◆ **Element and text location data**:
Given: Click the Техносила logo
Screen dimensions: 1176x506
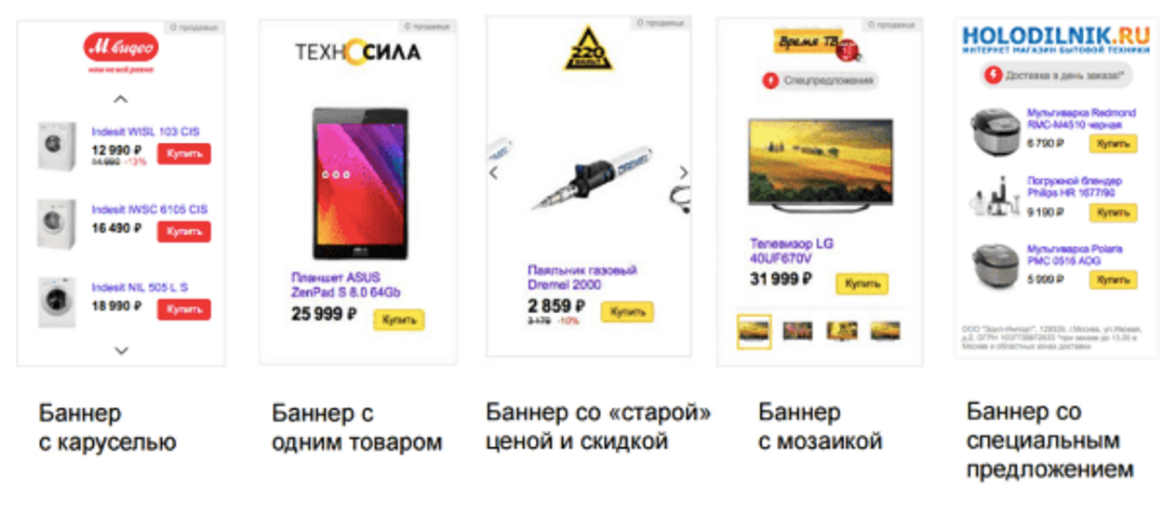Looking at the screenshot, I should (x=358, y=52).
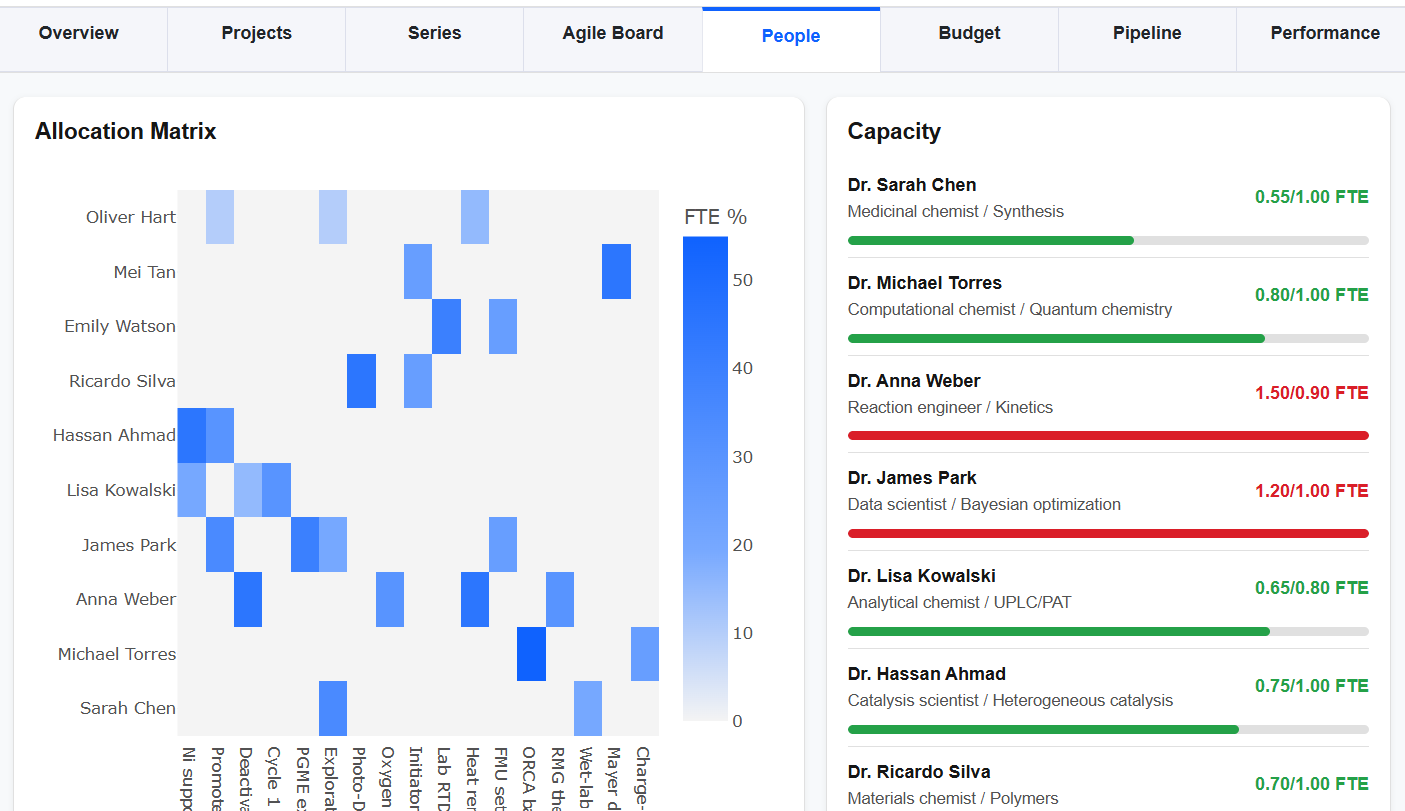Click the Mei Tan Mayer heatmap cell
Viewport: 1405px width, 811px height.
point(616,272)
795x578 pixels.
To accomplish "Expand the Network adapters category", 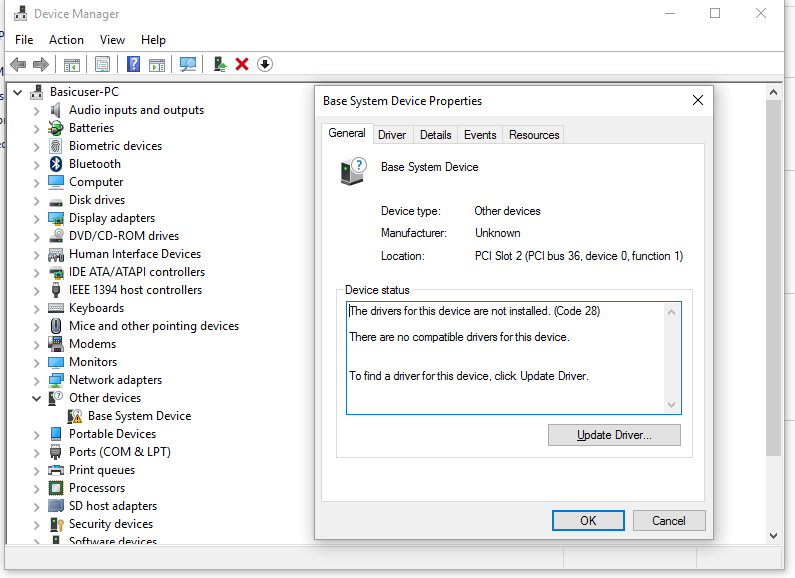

◆ **Given problem**:
Please put these lines into a numbered list, leaving out blank lines and any pictures.

◆ **Correct answer**:
1. Given: Click the Техносила logo
2. Screen dimensions: 1176x506
3. Looking at the screenshot, I should (x=358, y=52).
4. Click the Mei Tan Mayer heatmap cell
5. Viewport: 1405px width, 811px height.
6. point(616,272)
7. 795x578 pixels.
8. To accomplish "Expand the Network adapters category", 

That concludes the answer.